→ **ACTION ITEM**
From the Carson Ragsdale biography, list every minor league team that it says Ragsdale pitched for.

→ **TEXT SHOWN**
Hanshin Tigers – No. 46
- Pitcher
- Born: May 25, 1998 (age 28) Wesley Chapel, Florida, U.S.
- Bats: RightThrows: Right

MLB debut
- September 14, 2025, for the Baltimore Orioles

MLB statistics (through 2025 season)
- Win–loss record: 0–0
- Earned run average: 14.40
- Strikeouts: 4
- Stats at Baseball Reference

Teams
- Baltimore Orioles (2025);

= Carson Ragsdale =

American baseball player (born 1998)

Carson Andrew Ragsdale (born May 25, 1998) is an American professional baseball pitcher for the Hanshin Tigers of Nippon Professional Baseball (NPB). He has previously played in Major League Baseball (MLB) for the Baltimore Orioles.

==Career==
===Philadelphia Phillies===
Ragsdale was drafted by the Philadelphia Phillies in the 4th round, with the 116th overall selection, of the 2020 Major League Baseball draft. He did not play in a game in 2020 due to the cancellation of the minor league season because of the COVID-19 pandemic.

===San Francisco Giants===
On January 9, 2021, Ragsdale was traded to the San Francisco Giants in exchange for Sam Coonrod. He made his professional debut in 2021 with the Single–A San Jose Giants. In 24 starts for San Jose, Ragsdale compiled an 8–6 record and 4.43 ERA with 167 strikeouts across 113 2/3 innings pitched.

Ragsdale began 2022 with the rookie–level Arizona Complex League Giants, striking out nine over five scoreless appearances. He later underwent surgery for thoracic outlet syndrome and missed the remainder of the season. Ragsdale began 2023 with the High–A Eugene Emeralds, recording a 2.93 ERA with 42 strikeouts across 7 starts. However, he suffered a right elbow injury and did not appear in a game after May 13.

Ragsdale split the 2024 campaign between the Double–A Richmond Flying Squirrels and Triple–A Sacramento River Cats, compiling a 5–7 record and 4.18 ERA with 147 strikeouts across 120 2/3 innings pitched. Following the season, the Giants added Ragsdale to their 40-man roster to protect him from the Rule 5 draft.

Ragsdale was optioned to Triple-A Sacramento to begin the 2025 season, where he posted a 5-5 record and 5.37 ERA with 58 strikeouts across 18 games (14 starts). Ragsdale was designated for assignment by San Francisco on July 28, 2025.

===Baltimore Orioles===
On August 3, 2025, Ragsdale was claimed off waivers by the Baltimore Orioles. In seven appearances (five starts) for the Triple-A Norfolk Tides, he posted a 2-2 record and 3.47 ERA with 18 strikeouts across 23 1/3 innings pitched. On September 14, the Orioles promoted Ragsdale to the major leagues for the first time. He made his MLB debut the same day, coming into the game as a reliever and giving up eight runs over three innings in an 11-2 loss to the Toronto Blue Jays. Ragsdale was designated for assignment by the Orioles on September 15.

→ **SOURCE MATERIAL**
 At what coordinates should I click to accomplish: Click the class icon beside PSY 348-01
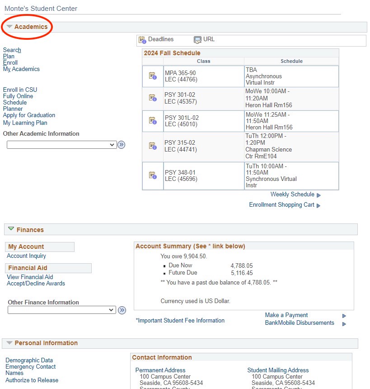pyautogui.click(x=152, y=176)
--
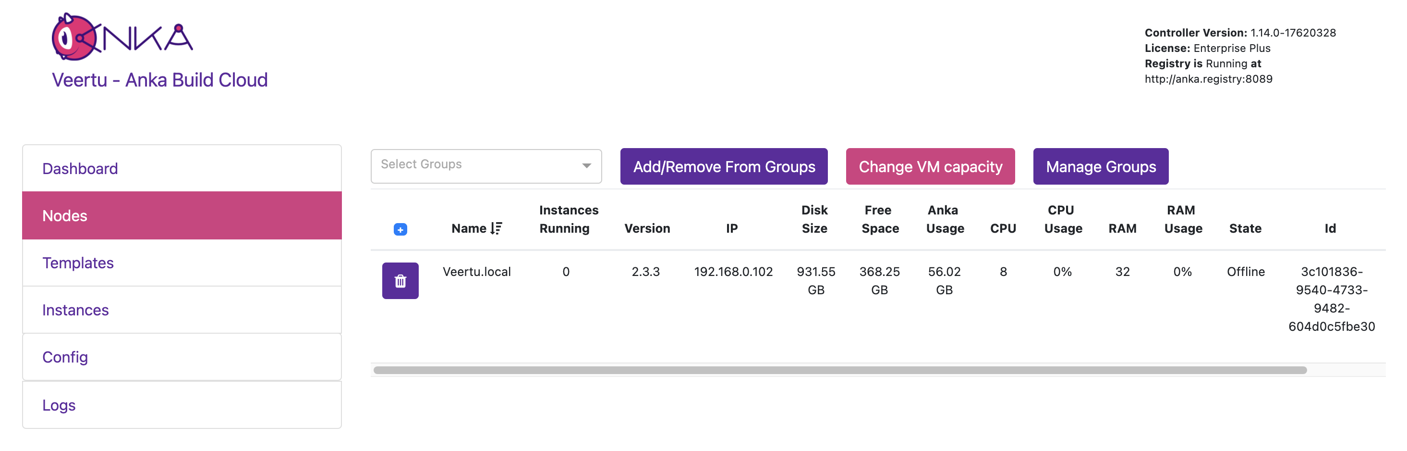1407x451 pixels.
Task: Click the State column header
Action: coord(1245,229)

→ **THE COMPLETED TASK**
San Jose Giants
Arizona Complex League Giants
Eugene Emeralds
Richmond Flying Squirrels
Sacramento River Cats
Norfolk Tides